Frustration

Removing duplicates from an EndNote library

If you have done any systematic review searching, you will have spent time removing duplicate references from your results. Faced with the prospect of deduplicating 26k results, I put out a plea/rant on twitter.

AS often happens, lovely library colleagues came to the rescue. Naila Dracup (@nailadracup) sent me a link to a guide written by Judy Wright (@jmwleeds) and the AUHE Information Specialists at the University of Leeds.

Wichor Bramer (@wichor) has also written a paper about how to do this, which he pointed out on twitter.

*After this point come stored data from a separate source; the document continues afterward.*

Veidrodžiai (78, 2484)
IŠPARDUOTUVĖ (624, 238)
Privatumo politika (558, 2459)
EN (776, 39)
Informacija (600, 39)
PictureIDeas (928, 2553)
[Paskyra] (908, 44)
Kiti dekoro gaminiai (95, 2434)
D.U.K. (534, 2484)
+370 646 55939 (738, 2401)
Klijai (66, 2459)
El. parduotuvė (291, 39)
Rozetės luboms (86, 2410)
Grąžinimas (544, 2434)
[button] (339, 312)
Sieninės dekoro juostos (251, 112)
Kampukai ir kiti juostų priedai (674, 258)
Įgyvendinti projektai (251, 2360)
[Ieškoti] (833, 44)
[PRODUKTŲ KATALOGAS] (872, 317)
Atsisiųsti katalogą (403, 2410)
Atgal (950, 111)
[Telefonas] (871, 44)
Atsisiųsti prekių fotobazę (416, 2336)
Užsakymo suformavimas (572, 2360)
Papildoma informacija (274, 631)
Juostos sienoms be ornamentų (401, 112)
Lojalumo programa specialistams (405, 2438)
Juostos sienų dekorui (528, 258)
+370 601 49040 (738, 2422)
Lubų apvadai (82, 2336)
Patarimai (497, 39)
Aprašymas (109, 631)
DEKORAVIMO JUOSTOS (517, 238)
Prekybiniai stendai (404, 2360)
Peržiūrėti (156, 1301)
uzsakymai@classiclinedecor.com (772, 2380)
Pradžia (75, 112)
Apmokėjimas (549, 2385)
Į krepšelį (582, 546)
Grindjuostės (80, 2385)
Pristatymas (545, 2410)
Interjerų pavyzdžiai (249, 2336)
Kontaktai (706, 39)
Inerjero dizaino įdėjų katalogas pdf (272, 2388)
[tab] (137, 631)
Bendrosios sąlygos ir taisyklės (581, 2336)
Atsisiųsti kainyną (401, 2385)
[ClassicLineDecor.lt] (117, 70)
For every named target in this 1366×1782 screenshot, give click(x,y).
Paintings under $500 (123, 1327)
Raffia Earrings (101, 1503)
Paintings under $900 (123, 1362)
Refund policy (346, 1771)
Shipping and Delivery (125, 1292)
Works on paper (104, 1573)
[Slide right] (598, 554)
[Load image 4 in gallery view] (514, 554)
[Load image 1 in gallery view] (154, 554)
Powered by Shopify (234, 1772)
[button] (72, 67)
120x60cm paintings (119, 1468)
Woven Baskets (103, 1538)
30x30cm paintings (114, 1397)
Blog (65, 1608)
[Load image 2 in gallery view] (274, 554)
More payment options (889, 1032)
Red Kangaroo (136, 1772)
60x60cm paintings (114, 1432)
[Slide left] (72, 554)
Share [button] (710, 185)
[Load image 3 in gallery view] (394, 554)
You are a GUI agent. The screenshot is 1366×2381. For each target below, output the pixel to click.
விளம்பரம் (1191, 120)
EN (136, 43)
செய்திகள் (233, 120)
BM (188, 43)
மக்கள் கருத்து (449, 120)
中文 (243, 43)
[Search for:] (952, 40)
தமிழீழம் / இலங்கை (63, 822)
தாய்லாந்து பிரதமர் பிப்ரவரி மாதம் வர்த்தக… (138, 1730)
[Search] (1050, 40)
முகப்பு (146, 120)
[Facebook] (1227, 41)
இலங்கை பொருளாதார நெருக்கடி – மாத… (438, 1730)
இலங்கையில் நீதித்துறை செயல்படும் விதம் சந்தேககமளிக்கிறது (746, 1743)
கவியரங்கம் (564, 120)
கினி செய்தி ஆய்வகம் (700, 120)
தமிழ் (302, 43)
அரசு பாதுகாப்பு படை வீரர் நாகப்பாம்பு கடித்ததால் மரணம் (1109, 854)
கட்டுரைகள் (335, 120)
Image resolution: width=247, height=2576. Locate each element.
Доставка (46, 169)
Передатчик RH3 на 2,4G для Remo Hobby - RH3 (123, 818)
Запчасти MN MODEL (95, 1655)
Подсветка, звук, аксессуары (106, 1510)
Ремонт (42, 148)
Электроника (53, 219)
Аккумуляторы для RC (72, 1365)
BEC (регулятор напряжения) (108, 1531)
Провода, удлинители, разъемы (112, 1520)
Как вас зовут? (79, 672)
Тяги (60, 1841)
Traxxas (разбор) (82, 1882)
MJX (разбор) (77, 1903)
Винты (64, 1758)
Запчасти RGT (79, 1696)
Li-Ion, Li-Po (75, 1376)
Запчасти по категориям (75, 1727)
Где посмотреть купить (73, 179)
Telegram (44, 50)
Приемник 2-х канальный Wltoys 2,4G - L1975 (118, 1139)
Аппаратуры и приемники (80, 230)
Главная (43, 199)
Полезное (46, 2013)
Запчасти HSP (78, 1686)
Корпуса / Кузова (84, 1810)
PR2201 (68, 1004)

You can find Wichor’s paper at Bramer WM, et al. De-duplication of database search results for systematic reviews in EndNote. J Med Libr Assoc. 2016;104(3): 240-3. doi:10.3163/1536-5050.104.3.014.

Below I’ve re-written the instructions provided by Leeds University Library as I have tested them myself. I’ve not had a chance to try Wichor’s technique. Let me know in the comments if you have given it a try.

1. Importing your references into EndNote

Import your results in the correct order

Did you know that the order that you import your references can have an impact on the quality of the information your EndNote library contains? This is because when EndNote removes duplicates, it automatically leaves the first copy added to your library and removes subsequent copies. So if you import your results from a database which doesn’t have abstracts (for example), then import results from one which does, the copy with the abstract will automatically be deleted.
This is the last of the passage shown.